For 20 years, Monica Mitchell's voice has been familiar in Cincinnati neighborhoods, reassuring and confident as she promotes good health at churches and schools and to business leaders and agencies as senior director of community relations at Cincinnati Children’s Hospital Medical Center.
“The voice of African American and other minority professionals is really important because of the trust factor in many cases," Mitchell said. "I bring accurate information to let people know that it’s good to participate in research, it’s good to get a vaccination.
"People do listen."
And for more than a year with the novel coronavirus pandemic, Mitchell's voice has been key to stripping away unease.
"I was reaching out to community members, giving them advice to wear their mask, socially distance," she said.
She worked with the First Ladies for Health in their church events.
But lately, she has included a new dimension within her message: Mitchell has her own COVID-19 story to tell. She is fighting vaccine hesitancy by telling it.
[ Sign up for the free Coronavirus Watch newsletter to get the latest news in the Cincinnati region ]
Vaccine tracker: Details on the rollout of shots across the Cincinnati region
Mitchell contracted COVID-19 in November after going to Nashville, Tennessee, following the death of her younger sister and niece in a traffic crash.
“I was faced with the decision of traveling," she said. "Especially so close to Thanksgiving, it was a very difficult decision.
“I took every precaution. I wore two masks. I used hand sanitizer, and I socially distanced."
Mitchell thought she might have a greater layer of protection, too: She and her husband, Benjamin Mitchell, a pharmacist, had taken part in a COVID-19 vaccine trial at Cincinnati Children's. Their daughter Melanie, 16, did a child's clinical trial there.
"You don’t know if you get the placebo or the vaccine," Mitchell reminded. “Everybody thought that their arm was hurting.”
The Mitchells all figured they got the vaccine. But as her visit in Nashville neared its end, Mitchell started to feel sick.
"I felt like I was having some cold-like symptoms: sore throat, a runny nose," she said. "I really honestly didn’t think much of it until I got home. My husband was saying, ‘I think you should get tested for COVID.'"
A pediatric psychologist and professor in the division of behavioral medicine and clinical Psychology, Monica Mitchell self-assessed with an online Cincinnati Children's tool that staff are required to complete every day before work. That's when she realized that she really was symptomatic. The next day, she tested positive for COVID-19.
Mitchell stayed home, exhausted and ill, for 10 days. Her husband and daughter never caught the virus. Later, when the family was "unblinded" from the clinical trial, they learned that Monica Mitchell got the placebo, but her daughter and husband were injected with the vaccine.
A Clifton resident who calls Avondale her "second home," Mitchell thought about what she'd do when she was done with her quarantine and back to work.
“At first, I was a little bit hesitant to talk about my story," she said. "Then, I thought, 'This is really the point: my story.'
“I realized I needed to tell my story as a way to build trust for people and to highlight why they have to get the vaccine."

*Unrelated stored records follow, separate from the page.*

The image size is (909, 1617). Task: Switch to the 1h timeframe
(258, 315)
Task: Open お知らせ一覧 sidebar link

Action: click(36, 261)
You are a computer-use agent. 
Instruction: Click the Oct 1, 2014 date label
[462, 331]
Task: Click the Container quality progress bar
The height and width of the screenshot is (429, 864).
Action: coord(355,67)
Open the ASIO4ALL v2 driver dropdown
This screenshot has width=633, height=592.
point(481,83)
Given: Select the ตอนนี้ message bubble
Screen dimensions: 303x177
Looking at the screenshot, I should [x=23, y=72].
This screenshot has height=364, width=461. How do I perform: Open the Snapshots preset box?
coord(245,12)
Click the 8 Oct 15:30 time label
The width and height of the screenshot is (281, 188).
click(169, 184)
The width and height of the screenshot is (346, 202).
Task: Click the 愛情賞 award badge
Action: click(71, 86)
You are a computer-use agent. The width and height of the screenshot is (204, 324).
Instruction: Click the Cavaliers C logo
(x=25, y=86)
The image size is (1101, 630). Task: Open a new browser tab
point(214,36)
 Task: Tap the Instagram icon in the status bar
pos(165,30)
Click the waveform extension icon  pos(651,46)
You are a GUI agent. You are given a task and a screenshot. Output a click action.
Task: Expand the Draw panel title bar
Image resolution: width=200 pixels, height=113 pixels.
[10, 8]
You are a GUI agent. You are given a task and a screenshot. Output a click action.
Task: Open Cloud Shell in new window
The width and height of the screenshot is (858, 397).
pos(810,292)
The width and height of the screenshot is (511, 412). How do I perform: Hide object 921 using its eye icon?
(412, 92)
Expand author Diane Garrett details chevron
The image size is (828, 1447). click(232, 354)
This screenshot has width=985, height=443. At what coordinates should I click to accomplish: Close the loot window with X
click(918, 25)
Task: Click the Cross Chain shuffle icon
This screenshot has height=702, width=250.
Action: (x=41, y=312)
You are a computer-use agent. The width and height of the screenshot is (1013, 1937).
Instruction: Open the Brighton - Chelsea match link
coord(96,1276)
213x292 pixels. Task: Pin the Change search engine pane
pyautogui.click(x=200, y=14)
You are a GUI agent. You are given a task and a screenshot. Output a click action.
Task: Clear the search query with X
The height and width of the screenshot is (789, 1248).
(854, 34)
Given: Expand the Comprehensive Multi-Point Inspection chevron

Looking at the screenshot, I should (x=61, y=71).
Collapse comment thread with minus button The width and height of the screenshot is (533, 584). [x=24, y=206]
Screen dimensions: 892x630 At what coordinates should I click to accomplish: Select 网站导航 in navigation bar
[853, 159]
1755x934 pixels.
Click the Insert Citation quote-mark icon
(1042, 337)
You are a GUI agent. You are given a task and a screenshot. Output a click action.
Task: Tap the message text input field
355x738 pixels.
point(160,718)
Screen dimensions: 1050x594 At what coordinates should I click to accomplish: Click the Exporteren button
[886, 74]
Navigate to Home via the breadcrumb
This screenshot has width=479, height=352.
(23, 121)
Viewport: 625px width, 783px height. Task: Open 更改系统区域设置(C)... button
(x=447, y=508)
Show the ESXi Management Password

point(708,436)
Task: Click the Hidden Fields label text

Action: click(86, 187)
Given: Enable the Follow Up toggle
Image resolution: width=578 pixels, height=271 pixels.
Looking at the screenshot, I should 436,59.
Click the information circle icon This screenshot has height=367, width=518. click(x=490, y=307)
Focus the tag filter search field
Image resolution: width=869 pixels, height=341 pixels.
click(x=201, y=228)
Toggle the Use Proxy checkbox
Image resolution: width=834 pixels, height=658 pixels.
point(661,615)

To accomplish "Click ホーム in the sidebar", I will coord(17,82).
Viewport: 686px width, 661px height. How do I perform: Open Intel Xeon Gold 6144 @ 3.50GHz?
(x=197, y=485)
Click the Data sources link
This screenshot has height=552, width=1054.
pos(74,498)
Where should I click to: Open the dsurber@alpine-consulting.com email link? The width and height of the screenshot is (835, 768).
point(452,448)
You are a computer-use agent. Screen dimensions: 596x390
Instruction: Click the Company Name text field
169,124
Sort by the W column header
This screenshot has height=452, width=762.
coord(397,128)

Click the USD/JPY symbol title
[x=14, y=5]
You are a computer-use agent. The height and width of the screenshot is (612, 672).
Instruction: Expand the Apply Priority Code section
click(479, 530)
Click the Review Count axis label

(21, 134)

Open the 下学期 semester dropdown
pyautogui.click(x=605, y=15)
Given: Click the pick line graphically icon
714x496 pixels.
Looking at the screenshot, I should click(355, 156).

She'd always loved her community work, she said, and the pandemic has emphasized to her how vital it is.
"Monica is a very quiet and gentle but also personable young woman," said Barbara Lynch, director of Christian Education at New Jerusalem Baptist Church in Carthage and a co-chair of the First Ladies for Health.
"She works very gently, but she's very well-spoken.
"She has been very, very active in community education."
Mitchell spoke at the church fairly early during the pandemic and brought in Dr. Robert Frenck, who was heading Pfizer COVID-19 vaccine trials as director of the Gamble Vaccine Research Center at Cincinnati Children's.
And Mitchell spoke more recently at the church, on Easter Sunday. This time she included her own experience with COVID-19.
Her appearances have made an impact on New Jerusalem's members, Lynch said.
COVID-19: Black residents get new access to vaccine at churches, clinics
"A lot of people won't take advice from or direction from people that they don't know," she said.
They know Mitchell, Lynch said. And they trust her.
Lynch has heard from church members who at one point thought they would not get a COVID-19 vaccination but changed their minds, because of Mitchell.
Mitchell sees her role as a privilege.
"There's vaccine hesitancy. We need trusted entities in the community," she said. "We need to meet people where they are.”
She said that her Black neighbors relate to her as a member of a church (she attends Crossroads Church Oakley), as a mother, and as a Black psychologist.
“I shared with people the fact that I got COVID, but my family was vaccinated," Mitchell said. "I think giving that example – it highlights the fact that the vaccine works."
Her story also shows that anyone can get COVID-19, she said, "even if you continue trying to do everything right."
Mitchell promises to continue to share her story in Cincinnati's neighborhood churches.
“When I’m in the front rows of church pews on Sundays, I can’t wait to get up and talk to people about the opportunity that our communities have to get vaccinated," Mitchell said. "We have a new opportunity for keeping our families, ourselves and our communities safe.”